Sie kehrte ins Lehrerzimmer zurück, wo Querfurth, die alte Nervensäge, mal wieder jemand Jungen, Unerfahrenen zu schikanieren versuchte.
„Dr. Querfurth, was soll das denn?“, verwies Hilde ihm schließlich sein Geschimpfe. „Der Kollege Reichenberger hat sich nun mal für den Fernsehraum eingetragen, also darf er ihn auch benutzen.“
„Ich bin seit über dreißig Jahren an dieser Schule und soll mich von so einem – so einem - “
„Vorsicht!“, mahnte Hilde. „Ich müsste sonst Herrn Reichenberger raten, sich beim Chef über Sie zu beschweren, und das wollen Sie doch sicher nicht schon wieder?“
„Anfänger!“, murrte Dr. Querfurth.
„Dann ist es doch umso merkwürdiger, dass Sie als erfahrener Kollege nicht rechtzeitig daran gedacht haben, sich den Raum zu sichern? Buchen Sie doch einen der Fernsehwägen!“ Hilde zog ein zuckersüßes Gesicht, und Dr. Querfurth wandte sich mit einem Laut ab, der fast wie „Scheißweiber“ klang – aber er hielt sich doch so viel auf sein Verhalten als Gentleman zugute?
Blöder alter Wichser, dachte Katja, als die Tür ins Schloss knallte. „Was unterrichtet der eigentlich?“, fragte Franz Reichenberger.
Katja musste tatsächlich nachdenken. „Deutsch, glaube ich. Und Geographie? Hilde?“
„Deutsch und Französisch“, korrigierte die. „Noch dieses Schuljahr, dann macht er Altersteilzeit. Blockmodell.“
„Dann sind wir ihn bald los?“, freute sich Reichenberger.
„Am letzten Schultag köpfen wir darauf einen Prosecco“, versprach Hilde, und Katja und Franz machten high five. Dabei stellte sie fest, dass Reichenbergers Hände zerkratzt waren. „Was hast du denn gemacht, Franz? Hast du Katzen?“
„Auch“, antwortete er, „aber die waren es nicht.
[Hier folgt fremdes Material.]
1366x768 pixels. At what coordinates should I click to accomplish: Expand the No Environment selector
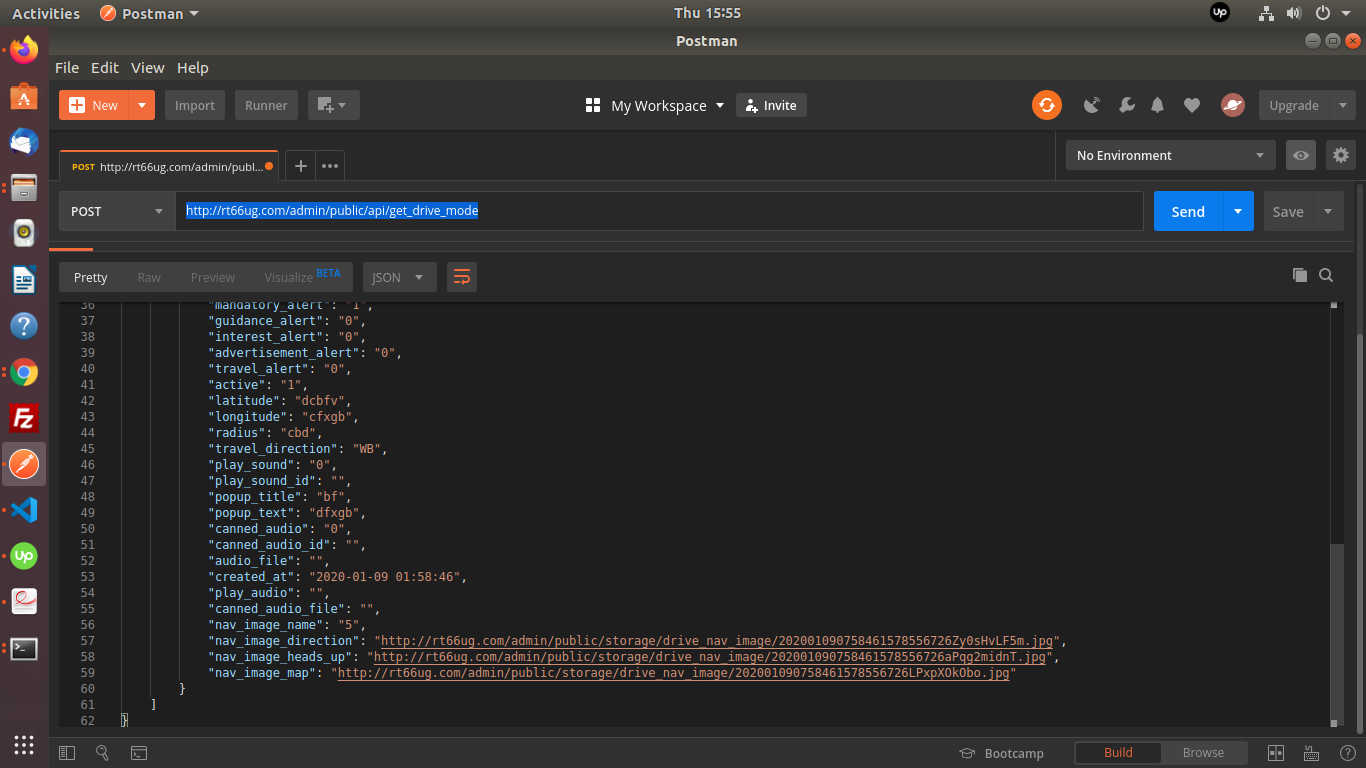click(x=1169, y=155)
Ich hab unser Bad neu gekachelt, und beim Abschlagen der alten Kacheln rutscht man gerne mal ab.“
„Du kannst kacheln?“ Katja war fasziniert.
„Klar. Ich kann kacheln, malen, Böden verlegen… damit hab ich mir während des Studiums ganz hübsch was nebenher verdient. Wieso?“
„Machst du das heute auch noch?“
„Nur noch bei uns zu Hause. Aber mein älterer Bruder Ludwig macht das hauptberuflich, bei dem hab ich´s ja auch gelernt. Willst du renovieren?“
„Erst mal vielleicht umziehen. Dann frag ich dich nach seiner Nummer, wenn es so weit ist.“
„Und schon wieder ein Problem gelöst“, feixte Hilde. „Jetzt finde erst mal eine Wohnung!“
Im Internet fand sich aber auch nichts Neues. Bis jetzt war die renovierungsbedürftige Wohnung in der Holbeinstraße die einzige, die interessant klang. Und die hatte wahrscheinlich irgendeine entsetzliche Macke.